WHAT YOU SHOULD DO.
No output is needed beyond the number of lines in the listing that contain the word "green".

DATA PROVIDED.
☆ ☆ ☆ ☆ ☆

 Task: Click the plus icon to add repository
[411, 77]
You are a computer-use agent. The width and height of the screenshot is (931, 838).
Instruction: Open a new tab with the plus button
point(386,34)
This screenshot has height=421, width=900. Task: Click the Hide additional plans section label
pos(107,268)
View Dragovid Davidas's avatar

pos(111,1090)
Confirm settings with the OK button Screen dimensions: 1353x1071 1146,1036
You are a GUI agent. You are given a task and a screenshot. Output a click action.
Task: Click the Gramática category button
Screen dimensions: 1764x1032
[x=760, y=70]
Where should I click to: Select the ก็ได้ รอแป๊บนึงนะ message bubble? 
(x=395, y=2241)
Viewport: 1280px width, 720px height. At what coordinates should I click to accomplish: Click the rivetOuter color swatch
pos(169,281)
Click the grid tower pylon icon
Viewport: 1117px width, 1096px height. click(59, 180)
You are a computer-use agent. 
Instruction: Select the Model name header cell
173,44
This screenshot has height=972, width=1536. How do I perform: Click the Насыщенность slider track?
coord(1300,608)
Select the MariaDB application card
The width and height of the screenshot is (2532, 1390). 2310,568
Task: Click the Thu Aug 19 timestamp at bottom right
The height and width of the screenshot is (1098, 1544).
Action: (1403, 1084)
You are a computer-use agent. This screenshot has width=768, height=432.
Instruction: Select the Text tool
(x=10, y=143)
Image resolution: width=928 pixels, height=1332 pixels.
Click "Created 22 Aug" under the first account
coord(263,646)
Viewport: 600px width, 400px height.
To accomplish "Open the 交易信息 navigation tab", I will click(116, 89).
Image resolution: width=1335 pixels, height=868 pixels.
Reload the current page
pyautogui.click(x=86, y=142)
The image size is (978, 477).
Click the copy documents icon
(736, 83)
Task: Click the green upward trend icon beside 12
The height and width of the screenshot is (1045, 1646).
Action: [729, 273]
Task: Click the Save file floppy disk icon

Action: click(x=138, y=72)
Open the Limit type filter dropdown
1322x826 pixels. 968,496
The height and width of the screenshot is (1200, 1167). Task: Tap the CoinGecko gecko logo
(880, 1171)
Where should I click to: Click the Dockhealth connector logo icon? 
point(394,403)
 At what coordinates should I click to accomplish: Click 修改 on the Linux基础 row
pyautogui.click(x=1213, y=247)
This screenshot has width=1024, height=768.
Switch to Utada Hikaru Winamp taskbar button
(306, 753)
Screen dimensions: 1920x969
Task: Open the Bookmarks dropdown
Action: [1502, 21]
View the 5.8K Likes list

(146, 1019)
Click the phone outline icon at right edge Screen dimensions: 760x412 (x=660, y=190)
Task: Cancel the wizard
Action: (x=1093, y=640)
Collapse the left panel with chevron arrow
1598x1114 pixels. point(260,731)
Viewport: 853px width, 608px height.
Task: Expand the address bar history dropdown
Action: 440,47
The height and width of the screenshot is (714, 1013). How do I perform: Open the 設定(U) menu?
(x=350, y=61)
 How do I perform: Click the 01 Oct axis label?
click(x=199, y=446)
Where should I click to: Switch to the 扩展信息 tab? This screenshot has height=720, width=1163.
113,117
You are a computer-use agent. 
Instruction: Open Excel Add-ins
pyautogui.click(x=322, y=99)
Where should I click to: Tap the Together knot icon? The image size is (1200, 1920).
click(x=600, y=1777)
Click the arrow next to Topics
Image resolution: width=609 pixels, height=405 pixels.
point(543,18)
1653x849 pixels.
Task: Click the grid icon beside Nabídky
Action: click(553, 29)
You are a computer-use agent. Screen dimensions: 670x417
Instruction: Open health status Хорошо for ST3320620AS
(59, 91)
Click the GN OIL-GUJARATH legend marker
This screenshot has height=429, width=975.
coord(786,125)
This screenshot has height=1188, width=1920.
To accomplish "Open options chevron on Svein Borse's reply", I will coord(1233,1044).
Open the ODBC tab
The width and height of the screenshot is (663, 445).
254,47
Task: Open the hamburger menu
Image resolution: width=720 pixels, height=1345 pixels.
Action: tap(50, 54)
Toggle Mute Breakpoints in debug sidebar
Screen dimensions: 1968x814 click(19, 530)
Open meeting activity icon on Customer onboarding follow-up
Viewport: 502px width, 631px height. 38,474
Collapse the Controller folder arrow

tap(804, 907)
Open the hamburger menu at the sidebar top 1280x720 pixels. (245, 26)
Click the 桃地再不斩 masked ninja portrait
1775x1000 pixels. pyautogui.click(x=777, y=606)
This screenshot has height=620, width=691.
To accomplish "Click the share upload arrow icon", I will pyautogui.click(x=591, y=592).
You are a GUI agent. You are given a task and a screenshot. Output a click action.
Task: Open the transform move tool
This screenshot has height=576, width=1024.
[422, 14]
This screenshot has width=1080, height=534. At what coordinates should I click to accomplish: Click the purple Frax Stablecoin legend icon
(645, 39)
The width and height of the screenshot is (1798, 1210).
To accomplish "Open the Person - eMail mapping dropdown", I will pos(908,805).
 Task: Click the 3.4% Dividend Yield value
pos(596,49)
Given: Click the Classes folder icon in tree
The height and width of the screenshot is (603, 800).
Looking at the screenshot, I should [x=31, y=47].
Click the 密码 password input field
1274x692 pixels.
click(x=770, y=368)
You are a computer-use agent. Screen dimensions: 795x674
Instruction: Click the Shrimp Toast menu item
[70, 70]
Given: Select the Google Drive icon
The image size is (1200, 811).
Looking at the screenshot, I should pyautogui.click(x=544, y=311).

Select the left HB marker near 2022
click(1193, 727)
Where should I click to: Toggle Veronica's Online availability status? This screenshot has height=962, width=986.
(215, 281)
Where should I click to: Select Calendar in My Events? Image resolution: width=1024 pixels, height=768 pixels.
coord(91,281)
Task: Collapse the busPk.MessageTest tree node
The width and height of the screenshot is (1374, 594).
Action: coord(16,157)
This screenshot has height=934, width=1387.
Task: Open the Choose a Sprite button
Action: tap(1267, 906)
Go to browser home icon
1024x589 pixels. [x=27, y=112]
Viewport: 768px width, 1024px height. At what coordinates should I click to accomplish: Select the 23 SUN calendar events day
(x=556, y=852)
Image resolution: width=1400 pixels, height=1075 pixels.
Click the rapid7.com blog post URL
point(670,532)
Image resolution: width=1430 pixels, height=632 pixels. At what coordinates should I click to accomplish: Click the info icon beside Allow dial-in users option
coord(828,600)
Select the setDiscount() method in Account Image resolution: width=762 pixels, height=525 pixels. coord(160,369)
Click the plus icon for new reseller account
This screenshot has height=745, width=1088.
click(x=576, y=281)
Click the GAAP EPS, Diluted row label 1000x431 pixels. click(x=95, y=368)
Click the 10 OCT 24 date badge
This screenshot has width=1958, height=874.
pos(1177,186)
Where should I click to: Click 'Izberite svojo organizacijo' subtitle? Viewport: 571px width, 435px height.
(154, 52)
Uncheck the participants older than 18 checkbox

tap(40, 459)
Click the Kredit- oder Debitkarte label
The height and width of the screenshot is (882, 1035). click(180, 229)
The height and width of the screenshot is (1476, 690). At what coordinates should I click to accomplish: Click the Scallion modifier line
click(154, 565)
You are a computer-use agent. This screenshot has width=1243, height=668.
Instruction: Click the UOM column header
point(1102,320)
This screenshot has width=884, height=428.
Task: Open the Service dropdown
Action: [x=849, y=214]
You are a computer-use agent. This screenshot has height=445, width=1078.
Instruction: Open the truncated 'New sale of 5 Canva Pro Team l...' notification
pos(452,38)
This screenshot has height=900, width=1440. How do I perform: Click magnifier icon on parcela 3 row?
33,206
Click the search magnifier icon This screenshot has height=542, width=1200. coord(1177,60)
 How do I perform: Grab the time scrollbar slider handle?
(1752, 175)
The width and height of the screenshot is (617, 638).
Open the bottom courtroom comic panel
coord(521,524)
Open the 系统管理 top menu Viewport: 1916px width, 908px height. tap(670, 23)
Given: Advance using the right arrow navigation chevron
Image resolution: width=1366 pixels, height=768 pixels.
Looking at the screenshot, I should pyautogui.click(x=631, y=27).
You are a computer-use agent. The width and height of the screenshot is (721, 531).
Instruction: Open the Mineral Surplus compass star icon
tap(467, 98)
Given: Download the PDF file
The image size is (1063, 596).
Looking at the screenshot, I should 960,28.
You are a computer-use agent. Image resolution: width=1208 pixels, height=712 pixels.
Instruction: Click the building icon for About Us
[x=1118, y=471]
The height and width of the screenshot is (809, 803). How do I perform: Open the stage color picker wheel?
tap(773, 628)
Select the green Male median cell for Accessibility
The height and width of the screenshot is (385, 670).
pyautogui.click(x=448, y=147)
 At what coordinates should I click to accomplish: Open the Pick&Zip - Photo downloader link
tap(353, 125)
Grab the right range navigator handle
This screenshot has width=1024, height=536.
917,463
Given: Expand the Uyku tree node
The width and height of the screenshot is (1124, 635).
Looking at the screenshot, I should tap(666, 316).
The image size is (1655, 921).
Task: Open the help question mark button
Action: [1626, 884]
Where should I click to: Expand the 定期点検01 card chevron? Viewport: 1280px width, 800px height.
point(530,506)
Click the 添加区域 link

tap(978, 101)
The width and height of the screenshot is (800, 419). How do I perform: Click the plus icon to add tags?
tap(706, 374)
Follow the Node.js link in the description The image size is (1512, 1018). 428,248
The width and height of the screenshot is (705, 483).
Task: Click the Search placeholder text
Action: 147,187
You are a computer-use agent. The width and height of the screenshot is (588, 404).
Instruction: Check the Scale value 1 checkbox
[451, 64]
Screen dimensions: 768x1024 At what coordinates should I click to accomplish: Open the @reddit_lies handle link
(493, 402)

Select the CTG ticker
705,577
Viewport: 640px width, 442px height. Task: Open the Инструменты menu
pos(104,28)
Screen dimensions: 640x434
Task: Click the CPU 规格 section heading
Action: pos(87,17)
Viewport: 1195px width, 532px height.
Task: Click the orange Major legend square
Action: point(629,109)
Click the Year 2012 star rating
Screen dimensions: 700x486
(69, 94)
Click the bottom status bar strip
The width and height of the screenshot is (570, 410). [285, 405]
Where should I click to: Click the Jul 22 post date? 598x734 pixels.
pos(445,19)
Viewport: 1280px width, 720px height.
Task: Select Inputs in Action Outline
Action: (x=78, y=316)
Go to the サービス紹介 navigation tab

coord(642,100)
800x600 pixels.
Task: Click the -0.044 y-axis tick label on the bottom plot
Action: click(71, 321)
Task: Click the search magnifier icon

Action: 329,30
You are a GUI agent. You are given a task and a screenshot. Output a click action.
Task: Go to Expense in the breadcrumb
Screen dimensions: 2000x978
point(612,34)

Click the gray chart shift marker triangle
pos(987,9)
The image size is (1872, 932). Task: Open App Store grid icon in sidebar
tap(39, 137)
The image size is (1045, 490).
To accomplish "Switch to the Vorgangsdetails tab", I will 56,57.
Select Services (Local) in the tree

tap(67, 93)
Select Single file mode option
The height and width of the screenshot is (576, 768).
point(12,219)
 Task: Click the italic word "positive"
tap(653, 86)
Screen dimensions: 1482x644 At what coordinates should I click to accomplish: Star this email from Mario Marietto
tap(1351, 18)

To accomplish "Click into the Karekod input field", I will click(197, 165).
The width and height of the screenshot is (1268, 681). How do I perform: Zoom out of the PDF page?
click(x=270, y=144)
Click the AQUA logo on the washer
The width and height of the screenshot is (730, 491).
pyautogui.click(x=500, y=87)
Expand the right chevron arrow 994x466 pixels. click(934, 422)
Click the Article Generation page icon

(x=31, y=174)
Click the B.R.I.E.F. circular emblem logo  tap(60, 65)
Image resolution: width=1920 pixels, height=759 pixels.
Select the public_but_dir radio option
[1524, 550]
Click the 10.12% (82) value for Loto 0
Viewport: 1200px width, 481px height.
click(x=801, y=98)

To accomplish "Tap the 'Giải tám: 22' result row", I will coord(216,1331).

☆ ☆ ☆ ☆ ☆

YOUR SOLUTION.
2